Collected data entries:
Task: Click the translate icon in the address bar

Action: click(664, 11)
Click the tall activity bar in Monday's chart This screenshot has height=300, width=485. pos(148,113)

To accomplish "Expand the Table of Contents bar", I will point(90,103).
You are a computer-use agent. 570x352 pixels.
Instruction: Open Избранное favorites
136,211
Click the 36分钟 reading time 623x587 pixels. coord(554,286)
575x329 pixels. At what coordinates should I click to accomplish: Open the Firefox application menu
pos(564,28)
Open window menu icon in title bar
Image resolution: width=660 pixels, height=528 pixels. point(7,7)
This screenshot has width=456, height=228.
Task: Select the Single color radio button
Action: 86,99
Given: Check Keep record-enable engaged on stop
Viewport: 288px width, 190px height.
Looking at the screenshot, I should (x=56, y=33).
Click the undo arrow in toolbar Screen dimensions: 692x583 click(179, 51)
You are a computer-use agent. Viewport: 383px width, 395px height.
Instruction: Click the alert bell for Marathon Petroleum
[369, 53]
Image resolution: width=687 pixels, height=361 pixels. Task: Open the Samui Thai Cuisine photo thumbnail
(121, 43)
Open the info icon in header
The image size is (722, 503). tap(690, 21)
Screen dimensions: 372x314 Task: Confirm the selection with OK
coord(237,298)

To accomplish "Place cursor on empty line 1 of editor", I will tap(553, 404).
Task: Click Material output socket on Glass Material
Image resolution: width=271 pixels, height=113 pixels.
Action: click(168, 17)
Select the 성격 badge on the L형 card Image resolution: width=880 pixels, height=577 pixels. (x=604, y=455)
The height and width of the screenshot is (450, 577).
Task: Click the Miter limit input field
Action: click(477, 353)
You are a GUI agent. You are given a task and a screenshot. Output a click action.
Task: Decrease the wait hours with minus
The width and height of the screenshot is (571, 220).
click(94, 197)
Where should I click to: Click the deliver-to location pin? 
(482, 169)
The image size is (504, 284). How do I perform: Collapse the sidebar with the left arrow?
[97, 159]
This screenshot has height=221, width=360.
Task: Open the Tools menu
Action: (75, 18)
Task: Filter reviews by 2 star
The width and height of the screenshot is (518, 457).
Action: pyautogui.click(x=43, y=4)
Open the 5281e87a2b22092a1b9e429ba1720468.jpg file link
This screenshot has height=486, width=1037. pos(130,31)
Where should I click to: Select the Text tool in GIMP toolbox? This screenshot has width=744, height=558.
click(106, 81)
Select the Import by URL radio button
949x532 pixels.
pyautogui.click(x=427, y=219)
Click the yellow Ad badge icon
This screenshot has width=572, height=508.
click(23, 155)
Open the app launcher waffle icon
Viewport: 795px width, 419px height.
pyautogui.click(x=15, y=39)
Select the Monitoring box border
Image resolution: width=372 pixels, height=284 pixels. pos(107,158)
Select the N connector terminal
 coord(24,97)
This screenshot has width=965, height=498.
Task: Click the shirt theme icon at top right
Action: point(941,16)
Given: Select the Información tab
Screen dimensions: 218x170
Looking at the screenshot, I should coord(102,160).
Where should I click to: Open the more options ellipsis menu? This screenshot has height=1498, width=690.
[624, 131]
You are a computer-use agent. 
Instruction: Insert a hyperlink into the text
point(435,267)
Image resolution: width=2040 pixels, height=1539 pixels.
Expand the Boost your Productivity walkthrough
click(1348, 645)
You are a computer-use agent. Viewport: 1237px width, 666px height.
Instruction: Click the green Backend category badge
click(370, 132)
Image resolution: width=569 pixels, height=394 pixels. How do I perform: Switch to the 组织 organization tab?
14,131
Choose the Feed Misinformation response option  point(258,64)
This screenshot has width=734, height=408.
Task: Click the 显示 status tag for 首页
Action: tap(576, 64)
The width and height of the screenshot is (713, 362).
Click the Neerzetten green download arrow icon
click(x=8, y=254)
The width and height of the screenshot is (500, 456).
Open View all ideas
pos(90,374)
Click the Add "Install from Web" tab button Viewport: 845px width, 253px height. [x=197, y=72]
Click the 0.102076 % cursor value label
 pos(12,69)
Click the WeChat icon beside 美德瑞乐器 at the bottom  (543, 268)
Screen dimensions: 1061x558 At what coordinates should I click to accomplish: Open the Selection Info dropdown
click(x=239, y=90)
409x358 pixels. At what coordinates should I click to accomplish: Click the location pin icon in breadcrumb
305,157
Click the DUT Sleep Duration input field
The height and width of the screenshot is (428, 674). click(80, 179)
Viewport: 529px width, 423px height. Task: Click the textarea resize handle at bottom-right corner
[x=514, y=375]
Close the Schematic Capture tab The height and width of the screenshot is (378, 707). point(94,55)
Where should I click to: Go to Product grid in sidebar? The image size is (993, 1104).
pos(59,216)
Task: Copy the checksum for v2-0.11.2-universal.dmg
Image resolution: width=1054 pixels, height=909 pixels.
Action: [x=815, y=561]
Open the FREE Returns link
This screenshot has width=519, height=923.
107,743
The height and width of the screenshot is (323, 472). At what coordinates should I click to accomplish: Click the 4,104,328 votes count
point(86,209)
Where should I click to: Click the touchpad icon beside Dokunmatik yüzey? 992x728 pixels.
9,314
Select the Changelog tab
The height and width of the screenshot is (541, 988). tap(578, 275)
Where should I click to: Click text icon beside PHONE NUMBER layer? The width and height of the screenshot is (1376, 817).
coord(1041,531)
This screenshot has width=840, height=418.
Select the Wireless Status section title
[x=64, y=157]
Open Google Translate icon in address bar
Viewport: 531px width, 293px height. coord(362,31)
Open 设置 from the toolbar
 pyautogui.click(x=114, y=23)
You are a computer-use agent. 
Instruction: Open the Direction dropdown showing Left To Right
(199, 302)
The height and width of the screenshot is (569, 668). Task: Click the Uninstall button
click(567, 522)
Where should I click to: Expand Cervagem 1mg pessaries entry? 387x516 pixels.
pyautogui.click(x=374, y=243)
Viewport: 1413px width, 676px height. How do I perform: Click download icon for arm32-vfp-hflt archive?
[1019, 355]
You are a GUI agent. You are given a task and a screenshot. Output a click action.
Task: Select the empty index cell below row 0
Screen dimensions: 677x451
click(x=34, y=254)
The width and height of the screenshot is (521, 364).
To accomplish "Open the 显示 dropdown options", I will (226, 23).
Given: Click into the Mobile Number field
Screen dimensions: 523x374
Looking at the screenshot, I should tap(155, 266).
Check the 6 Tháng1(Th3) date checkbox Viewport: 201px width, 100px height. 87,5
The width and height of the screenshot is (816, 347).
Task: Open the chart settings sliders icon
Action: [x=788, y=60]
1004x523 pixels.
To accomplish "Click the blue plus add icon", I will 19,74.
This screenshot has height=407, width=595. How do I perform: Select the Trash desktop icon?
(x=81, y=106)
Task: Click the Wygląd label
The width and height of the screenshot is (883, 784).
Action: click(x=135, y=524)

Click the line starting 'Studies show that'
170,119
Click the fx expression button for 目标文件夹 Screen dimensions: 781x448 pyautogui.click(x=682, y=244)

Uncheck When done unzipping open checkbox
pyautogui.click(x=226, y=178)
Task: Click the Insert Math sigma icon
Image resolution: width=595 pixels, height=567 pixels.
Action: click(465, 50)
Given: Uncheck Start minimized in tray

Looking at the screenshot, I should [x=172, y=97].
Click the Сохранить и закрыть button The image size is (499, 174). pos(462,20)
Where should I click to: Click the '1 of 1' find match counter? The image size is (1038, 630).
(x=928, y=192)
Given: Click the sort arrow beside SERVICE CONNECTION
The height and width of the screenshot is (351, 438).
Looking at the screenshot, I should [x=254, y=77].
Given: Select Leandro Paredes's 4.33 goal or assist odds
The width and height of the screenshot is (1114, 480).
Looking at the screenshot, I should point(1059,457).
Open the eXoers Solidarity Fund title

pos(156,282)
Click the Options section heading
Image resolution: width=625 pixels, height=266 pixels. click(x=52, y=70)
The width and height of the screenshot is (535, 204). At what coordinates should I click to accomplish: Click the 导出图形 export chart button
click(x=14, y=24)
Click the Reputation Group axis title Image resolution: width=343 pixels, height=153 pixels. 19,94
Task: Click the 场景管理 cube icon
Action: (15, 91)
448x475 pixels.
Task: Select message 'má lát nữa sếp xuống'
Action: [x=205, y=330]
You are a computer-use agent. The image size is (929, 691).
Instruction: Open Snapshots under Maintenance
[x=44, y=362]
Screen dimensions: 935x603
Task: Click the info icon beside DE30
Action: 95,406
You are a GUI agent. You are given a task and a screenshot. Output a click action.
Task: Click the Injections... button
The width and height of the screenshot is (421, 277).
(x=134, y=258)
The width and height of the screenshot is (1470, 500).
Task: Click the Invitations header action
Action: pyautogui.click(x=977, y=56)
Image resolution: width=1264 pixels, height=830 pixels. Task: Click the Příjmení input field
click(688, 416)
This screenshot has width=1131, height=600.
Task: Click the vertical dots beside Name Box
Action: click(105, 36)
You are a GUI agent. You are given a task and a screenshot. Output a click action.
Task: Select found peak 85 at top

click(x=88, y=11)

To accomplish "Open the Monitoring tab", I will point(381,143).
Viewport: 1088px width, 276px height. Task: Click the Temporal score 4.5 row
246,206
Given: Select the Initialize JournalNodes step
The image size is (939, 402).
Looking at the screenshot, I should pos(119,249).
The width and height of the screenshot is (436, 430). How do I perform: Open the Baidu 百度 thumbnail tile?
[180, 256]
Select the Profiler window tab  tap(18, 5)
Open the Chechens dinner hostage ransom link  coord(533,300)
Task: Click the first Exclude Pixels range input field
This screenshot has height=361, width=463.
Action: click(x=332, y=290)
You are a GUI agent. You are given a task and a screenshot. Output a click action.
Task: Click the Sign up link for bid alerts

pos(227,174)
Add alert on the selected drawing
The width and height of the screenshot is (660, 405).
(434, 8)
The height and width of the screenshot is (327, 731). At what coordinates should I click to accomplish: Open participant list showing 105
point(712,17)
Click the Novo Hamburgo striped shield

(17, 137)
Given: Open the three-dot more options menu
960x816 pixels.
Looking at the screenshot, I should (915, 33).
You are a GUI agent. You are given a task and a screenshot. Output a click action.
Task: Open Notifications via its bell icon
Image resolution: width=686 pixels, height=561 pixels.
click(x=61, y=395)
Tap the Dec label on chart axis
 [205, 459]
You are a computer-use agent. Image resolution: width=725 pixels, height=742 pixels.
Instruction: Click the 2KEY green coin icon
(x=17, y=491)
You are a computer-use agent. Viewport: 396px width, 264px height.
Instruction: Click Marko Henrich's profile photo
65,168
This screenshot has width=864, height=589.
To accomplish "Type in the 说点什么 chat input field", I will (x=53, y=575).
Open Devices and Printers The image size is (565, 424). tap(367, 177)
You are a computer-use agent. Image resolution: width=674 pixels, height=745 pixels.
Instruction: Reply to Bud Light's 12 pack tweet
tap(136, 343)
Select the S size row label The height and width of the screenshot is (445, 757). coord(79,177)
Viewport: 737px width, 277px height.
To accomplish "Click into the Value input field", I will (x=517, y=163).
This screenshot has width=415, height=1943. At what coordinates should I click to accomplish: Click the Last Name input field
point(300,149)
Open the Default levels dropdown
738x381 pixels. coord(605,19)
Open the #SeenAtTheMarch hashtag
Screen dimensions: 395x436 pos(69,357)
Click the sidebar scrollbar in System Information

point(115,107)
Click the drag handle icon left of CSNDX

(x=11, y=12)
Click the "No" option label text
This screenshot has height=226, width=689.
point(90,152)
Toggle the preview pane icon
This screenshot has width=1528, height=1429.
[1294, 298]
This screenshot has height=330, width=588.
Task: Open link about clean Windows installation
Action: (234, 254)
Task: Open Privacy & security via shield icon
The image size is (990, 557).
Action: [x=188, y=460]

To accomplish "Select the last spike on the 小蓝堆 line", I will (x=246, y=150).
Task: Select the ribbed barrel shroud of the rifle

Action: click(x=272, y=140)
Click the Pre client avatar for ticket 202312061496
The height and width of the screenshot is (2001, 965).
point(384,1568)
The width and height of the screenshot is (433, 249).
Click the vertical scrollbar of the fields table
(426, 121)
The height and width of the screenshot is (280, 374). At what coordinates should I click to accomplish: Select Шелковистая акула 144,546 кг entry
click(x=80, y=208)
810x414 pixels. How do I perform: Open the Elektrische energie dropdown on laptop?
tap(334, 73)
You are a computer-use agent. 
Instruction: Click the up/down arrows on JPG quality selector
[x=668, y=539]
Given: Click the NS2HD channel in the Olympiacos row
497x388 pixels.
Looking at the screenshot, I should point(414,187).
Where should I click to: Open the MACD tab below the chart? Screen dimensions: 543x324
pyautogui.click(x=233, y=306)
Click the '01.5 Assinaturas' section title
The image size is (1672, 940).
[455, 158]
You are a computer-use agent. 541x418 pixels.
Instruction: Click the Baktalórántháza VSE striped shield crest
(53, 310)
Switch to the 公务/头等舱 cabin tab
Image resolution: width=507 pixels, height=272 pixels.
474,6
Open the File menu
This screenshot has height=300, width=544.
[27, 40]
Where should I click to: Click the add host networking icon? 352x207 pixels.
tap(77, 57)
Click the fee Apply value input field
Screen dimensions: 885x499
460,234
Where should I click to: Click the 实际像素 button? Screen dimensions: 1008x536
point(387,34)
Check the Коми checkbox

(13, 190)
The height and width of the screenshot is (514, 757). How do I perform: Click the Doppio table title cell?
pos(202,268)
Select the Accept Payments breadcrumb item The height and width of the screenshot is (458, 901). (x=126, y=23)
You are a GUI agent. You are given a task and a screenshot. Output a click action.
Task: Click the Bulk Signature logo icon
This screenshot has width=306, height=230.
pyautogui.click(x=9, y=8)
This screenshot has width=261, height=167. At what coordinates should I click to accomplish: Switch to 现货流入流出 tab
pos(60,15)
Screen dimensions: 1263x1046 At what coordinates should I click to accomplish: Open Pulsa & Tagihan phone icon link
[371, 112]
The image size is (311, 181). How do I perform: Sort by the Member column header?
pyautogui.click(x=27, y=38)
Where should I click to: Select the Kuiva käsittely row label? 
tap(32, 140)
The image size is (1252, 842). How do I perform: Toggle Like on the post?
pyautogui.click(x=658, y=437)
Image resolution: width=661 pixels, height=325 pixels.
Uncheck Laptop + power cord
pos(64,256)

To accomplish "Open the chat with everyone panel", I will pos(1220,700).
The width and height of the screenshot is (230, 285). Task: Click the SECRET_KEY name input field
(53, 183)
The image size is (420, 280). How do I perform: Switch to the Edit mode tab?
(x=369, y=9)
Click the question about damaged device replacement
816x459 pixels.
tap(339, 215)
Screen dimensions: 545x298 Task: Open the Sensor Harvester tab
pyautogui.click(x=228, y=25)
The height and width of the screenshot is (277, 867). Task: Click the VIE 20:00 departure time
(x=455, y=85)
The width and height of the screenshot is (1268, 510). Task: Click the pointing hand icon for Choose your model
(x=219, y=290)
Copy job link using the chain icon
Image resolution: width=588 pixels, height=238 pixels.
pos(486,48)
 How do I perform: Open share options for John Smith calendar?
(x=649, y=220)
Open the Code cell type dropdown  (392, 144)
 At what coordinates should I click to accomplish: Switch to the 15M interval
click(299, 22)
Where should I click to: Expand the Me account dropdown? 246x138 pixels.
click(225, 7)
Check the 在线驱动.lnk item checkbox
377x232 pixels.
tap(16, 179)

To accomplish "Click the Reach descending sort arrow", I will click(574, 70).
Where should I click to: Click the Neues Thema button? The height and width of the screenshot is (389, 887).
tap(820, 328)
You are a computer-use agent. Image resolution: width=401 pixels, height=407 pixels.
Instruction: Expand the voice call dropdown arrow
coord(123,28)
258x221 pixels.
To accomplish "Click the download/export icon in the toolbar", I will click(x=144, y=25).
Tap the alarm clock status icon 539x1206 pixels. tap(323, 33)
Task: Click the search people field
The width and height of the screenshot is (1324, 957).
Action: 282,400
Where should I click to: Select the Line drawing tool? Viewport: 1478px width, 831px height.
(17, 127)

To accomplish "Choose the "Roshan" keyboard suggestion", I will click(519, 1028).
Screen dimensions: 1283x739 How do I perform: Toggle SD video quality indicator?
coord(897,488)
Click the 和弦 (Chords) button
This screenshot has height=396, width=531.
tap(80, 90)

#### Exercise directions
Taking the entries above, write out exactly each line from the one holding "Where should I click to: Open the more" to the one holding "Click the WeChat", both included, and stop there.

#### Answer to this task
Where should I click to: Open the more options ellipsis menu? This screenshot has height=1498, width=690.
[624, 131]
You are a computer-use agent. 
Instruction: Insert a hyperlink into the text
point(435,267)
Image resolution: width=2040 pixels, height=1539 pixels.
Expand the Boost your Productivity walkthrough
click(1348, 645)
You are a computer-use agent. Viewport: 1237px width, 666px height.
Instruction: Click the green Backend category badge
click(370, 132)
Image resolution: width=569 pixels, height=394 pixels. How do I perform: Switch to the 组织 organization tab?
14,131
Choose the Feed Misinformation response option  point(258,64)
This screenshot has width=734, height=408.
Task: Click the 显示 status tag for 首页
Action: tap(576, 64)
The width and height of the screenshot is (713, 362).
Click the Neerzetten green download arrow icon
click(x=8, y=254)
The width and height of the screenshot is (500, 456).
Open View all ideas
pos(90,374)
Click the Add "Install from Web" tab button Viewport: 845px width, 253px height. [x=197, y=72]
Click the 0.102076 % cursor value label
 pos(12,69)
Click the WeChat icon beside 美德瑞乐器 at the bottom  (543, 268)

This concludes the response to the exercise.